In summary, you can argue for any framework, but please don't believe that nobody knows what they're doing. It's important to take a pragmatic approach. Also, no, front-end developers were not thinking that React were rendering on the server all this time and they also didn't think that static HTML would be slower or anything. Please don't spread false stereotypes.
That said, I believe we'll see a new approach, framework, or technology that will surpass React in the near future. While I appreciate the pragmatic, organic growth and improvement, many feel that a restart is becoming necessary.
> However, if the web application is intrinsically complex, JavaScript is just not suitable, period. In this case, it’s recommended to use a proper programming language instead. For example, Blazor framework, which uses WebAssembly to run C# code directly in the browser [17]. No bizarre syntax, no winding code flow, no infrastructure madness and, especially, no bad performance.
Because running .NET on WASM is so much less insane than running JavaScript. Maybe in 30 years when WASM can do things without JS shims will that be a less ridiculous take.
has to be the most javascripty advice ever lol. instead of "solution", uses "ecosystem". lmao.
the problem with web is and always has been that there is a million ways to do the same thing. each one has it's own trade off, and you might not discover that until you're far too deep into the muck.
> There exists in such a case a certain institution or law; let us say, for the sake of simplicity, a fence or gate erected across a road. The more modern type of reformer goes gaily up to it and says, “I don’t see the use of this; let us clear it away.” To which the more intelligent type of reformer will do well to answer: “If you don’t see the use of it, I certainly won’t let you clear it away. Go away and think. Then, when you can come back and tell me that you do see the use of it, I may allow you to destroy it.”
This year i got my first job as exclusively frontend dev using Nuxt.
Not only modern javascript development is a pain in the ass, it makes me feel stupid for not kowing how to do stuff in the modern way.
The other day I had to put a small form made in other portal inside a div in the botton of the screen.

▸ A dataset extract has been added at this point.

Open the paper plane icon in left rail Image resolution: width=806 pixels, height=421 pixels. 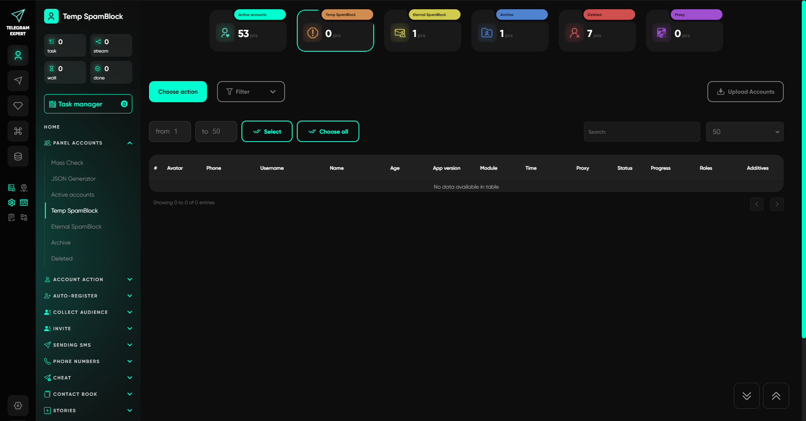(x=18, y=81)

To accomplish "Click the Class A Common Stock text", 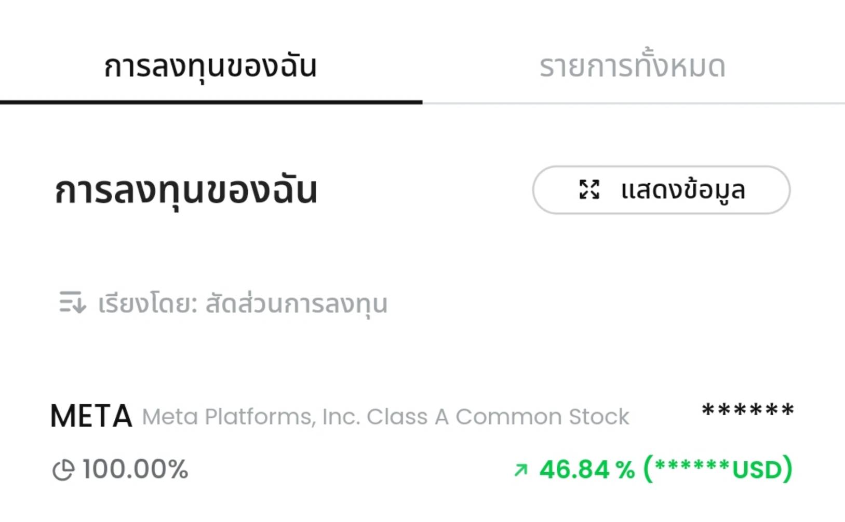I will pos(499,417).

This form have a url that can be accessed directly or sent via email.
I through to myself, well I will just used a iframe. Why not?
Well. aparently I had to get a javascript snipet, put in a composable, write a unit test for this composable (so it dont cahnge test coverage). call the composable from inside a component, make a unit test for this new component, call it from the main page.
But hey, nuxt is full of nuxt magic...
1 week to implement, 2 weeks to pass a god damn pull request approval.